• _Record extracts_

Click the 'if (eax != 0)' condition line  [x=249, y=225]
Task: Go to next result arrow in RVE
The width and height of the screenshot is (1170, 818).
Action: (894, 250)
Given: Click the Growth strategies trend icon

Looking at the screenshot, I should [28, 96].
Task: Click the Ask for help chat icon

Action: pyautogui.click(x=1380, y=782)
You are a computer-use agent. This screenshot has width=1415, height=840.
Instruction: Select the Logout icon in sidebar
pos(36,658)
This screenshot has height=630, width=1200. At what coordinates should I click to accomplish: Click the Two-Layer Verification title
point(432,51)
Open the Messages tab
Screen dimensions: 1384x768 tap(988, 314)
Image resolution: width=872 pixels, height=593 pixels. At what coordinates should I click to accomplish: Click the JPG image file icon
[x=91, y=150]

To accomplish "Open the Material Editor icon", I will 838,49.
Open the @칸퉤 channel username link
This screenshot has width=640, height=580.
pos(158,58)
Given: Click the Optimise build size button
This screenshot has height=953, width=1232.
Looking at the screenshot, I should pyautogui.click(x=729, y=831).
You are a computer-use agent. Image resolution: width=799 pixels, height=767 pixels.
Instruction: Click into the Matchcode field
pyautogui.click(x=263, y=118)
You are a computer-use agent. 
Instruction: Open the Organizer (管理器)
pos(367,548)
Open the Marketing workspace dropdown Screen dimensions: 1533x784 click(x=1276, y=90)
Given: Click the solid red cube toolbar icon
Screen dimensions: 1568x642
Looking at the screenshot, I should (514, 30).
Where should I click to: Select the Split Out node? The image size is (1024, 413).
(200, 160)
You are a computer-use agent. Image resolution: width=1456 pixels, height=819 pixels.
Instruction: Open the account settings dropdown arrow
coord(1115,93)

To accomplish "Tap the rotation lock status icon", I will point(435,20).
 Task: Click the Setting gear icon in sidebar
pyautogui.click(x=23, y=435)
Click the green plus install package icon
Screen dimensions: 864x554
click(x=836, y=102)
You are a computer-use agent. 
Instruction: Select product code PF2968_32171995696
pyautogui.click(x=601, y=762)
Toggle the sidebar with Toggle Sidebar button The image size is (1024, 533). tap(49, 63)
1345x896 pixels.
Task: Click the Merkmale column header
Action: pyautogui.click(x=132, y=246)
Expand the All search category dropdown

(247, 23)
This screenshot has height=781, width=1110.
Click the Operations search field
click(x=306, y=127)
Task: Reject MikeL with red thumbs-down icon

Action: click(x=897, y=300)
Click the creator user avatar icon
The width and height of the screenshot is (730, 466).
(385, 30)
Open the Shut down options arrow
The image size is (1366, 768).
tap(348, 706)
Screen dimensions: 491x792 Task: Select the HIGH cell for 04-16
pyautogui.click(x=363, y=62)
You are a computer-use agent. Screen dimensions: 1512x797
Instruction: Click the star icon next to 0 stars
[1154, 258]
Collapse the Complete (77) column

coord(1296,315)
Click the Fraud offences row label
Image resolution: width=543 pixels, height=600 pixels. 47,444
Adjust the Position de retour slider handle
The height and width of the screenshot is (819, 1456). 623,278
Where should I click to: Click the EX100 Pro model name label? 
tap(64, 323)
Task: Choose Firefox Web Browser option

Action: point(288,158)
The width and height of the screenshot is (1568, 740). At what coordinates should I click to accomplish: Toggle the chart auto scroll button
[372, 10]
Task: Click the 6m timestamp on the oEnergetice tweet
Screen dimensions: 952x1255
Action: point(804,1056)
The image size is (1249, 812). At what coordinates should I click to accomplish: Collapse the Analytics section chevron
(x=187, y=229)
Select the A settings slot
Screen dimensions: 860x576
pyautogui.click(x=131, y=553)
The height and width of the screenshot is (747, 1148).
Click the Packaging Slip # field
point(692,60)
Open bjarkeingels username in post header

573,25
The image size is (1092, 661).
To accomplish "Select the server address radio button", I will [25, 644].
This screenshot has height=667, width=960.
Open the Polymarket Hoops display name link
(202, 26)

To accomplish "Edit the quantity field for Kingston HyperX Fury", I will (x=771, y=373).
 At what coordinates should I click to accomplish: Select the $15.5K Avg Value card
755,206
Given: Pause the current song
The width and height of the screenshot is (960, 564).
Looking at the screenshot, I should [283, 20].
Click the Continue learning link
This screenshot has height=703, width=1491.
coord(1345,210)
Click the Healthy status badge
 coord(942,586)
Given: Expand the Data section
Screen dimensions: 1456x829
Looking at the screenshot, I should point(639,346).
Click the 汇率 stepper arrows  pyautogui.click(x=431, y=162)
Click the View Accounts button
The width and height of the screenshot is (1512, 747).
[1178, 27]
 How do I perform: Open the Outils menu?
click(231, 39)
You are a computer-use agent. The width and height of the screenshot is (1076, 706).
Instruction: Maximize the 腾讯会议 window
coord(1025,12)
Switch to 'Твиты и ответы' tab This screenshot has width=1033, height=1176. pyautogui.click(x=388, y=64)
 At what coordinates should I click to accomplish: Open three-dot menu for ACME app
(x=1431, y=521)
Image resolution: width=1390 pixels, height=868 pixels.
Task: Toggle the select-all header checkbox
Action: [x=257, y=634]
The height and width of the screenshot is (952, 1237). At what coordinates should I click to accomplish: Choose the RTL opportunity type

• _Given problem_
Above are the records. Copy word for word the stretch from the line containing "This screenshot has height=781, width=1110." through the line containing "click(x=306, y=127)".

• _Output_
This screenshot has height=781, width=1110.
Click the Operations search field
click(x=306, y=127)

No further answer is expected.